Tuesday, July 10, 2012

The rise of the 'novel' and 'abstract art'.

The ‘novel’ in the form we know it now, and defined as an “extended fictional prose narrative with emphasis on character development” came into being only in early 19th century and gained popularity towards the middle of that century. Why or how did it suddenly become popular? One explanation is that the industrial revolution saved people a few hours of work a week and provided them more time for reading and entertainment.  A different perspective is provided by Orhan Pamuk in his essay, “ Who do you write for?” (part of his book, “Other Colours”)

We must remember that the rise of the novel coincided with the emergence of the nation-state. When the great novels of the nineteenth century were being written, the art of the novel was in every sense a national art. Dickens, Dostoyevsky and Tolstoy wrote for an emerging middle class, who could in the books of its respective national author recognize every city, street, house, room and chair; it could indulge in the same pleasures as it did in the real world and discuss the same ideas. In the nineteenth century, novels by important authors appeared first in the art and culture supplements of national newspapers, for the authors were speaking to the nation. In their narrative voices we can sense the disquiet of the concerned patriot whose deepest wish is for his country to prosper. By the end of the nineteenth century, to read and write novels was to join a national discussion on matters of national importance. 

Today the writing of the novel carries an entirely different meaning, says Pamuk. But the origin of the novel was linked to a set of circumstances in the nineteenth century.

What about impressionist art? How did art mutate from being literary portraits into a more abstract form?  Jonah Lehrer provides this explanation in his brilliant chapter on “Paul Cezanne” in his book,” Proust was a neuroscientist”. 

The story of abstract painting begins with the photograph, which literally means “light writing”. That’s what a photograph is: an image written in frozen light. Ever since the Renaissance, artists have used camera obscuras (“dark rooms”) to condense the three planes of reality into two dimensions. In the nineteenth century, with the discovery of photosensitive chemicals, painting lost its monopoly on representation. Light had been captured.

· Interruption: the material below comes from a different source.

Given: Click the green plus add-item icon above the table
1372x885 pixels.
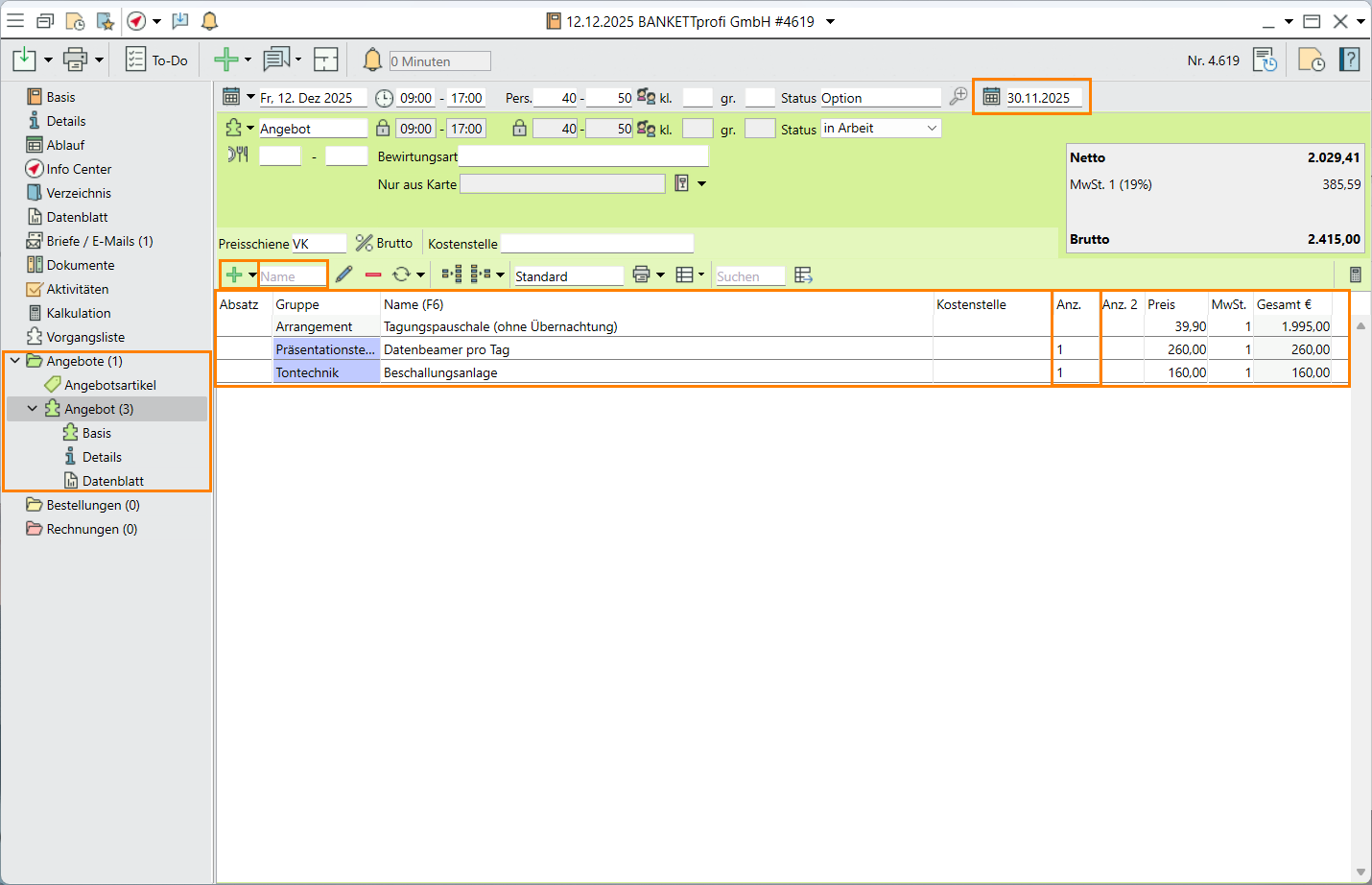Looking at the screenshot, I should (x=233, y=275).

Painters , still in the business of copying reality, saw the new technique as a dire threat. How could the human hand compete with the photon? J.M.W.Turner is said to have remarked after seeing a photograph that he was glad he’d already had his day, since the era of painting was over. But not all artists believed in the inevitable triumph of the camera. The symbolic poet Charles Baudelaire, a natural skeptic of science, reviewed a photographic exhibition in 1859 by proclaiming the limits of the new medium. Its accuracy, he said, is deceptive and nothing more than phony simulacra of what was really out there. Inspired by his writings, a motley group of young French painters decided to rebel. The camera, they believed, was a liar. Its precision was false. Why? Because reality did not consist of static images. Because the camera stopped time, which cannot be stopped;  because it renders everything in focus when everything is never in focus. Because the eye is not a lens and the brain is not a machine. 

These rebels called themselves the impressionists. Like the film in a camera, their idiom was light. But the impressionists realized that light was both a dot and a blur. If the camera captured the dot, the impressionists represented the blur. They wanted to capture time in their paintings, showing how a bale of hay changes in the afternoon shadows, or how the smoke of a train leaving Gare Saint-Lazare slowly fades into thin air. They painted what the camera left out. 

Thus the ‘novel’ and “abstract art” both rose in response to specific developments in the nineteenth century, and gained acceptance gradually. Writers and artists had to change with the times and adapt their skills to fit into a new context, if they had to survive and flourish.